Phase 1: Hyperparameter Search on Spot (72 hours)
Before committing to the full training run, they needed to find the right learning rate, warmup schedule, and batch size. This experimentation phase is where most teams burn money — running 5-10 partial training runs that each consume significant GPU hours.
They provisioned 8x H100 Spot instances at $1.49/hr per GPU ($11.92/hr total). Over three days, they ran 8 experimental configurations, each training for 2,000 steps — enough to see loss curve trajectories and catch obvious problems like gradient explosions or learning rate mismatches.

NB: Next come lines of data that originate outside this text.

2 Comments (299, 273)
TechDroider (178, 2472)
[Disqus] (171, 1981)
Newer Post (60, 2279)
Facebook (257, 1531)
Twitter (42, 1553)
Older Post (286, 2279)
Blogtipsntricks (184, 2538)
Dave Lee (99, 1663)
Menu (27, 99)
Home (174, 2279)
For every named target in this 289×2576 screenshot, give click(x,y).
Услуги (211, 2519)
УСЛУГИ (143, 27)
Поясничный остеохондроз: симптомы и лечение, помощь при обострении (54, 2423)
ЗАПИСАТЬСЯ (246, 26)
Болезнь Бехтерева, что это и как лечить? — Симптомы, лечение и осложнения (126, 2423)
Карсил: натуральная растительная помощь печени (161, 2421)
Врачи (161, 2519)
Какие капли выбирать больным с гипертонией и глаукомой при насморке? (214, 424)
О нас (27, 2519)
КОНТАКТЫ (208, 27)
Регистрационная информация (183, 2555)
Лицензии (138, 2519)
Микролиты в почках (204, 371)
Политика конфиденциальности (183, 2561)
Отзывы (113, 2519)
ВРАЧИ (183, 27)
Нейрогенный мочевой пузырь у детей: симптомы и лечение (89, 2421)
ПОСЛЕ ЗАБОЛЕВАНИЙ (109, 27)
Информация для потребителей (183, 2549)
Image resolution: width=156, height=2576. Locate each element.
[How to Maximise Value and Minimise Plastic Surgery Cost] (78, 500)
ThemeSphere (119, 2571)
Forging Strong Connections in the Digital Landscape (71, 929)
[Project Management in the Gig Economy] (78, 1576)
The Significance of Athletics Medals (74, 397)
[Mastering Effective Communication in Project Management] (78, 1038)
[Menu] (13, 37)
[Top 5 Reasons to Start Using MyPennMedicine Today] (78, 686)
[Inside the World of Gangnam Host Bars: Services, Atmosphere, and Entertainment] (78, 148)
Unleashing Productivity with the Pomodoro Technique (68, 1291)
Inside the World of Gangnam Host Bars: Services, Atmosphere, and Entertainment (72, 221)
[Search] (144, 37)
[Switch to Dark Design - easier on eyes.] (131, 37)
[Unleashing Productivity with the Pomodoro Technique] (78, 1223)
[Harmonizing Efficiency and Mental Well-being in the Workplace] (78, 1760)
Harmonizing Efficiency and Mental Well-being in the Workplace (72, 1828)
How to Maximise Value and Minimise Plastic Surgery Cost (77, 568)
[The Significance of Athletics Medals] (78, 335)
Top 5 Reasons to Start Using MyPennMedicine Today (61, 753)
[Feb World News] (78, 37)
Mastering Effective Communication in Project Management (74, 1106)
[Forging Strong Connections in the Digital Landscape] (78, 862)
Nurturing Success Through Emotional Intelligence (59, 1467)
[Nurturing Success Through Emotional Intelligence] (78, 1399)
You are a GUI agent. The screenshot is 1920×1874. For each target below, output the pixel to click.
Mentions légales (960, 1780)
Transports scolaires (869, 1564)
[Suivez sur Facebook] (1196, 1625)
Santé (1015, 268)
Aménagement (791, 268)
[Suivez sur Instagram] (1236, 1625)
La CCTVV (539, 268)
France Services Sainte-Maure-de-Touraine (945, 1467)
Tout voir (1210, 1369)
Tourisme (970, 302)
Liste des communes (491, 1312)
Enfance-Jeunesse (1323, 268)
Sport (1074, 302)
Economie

Spot instances were interrupted twice during this phase. Each interruption cost them roughly 30 minutes of re-provisioning and checkpoint loading — negligible compared to the savings. The key was their checkpointing setup (detailed below), which saved state every 200 steps.
Phase 1 cost: 72 hours × $11.92/hr = $858
Phase 2: Full Training Run on Spot with Automated Failover (216 hours)
With hyperparameters locked, they launched the full fine-tuning run on Spot instances. The critical infrastructure decision was building an automated checkpoint-and-resume pipeline that could handle Spot interruptions without human intervention.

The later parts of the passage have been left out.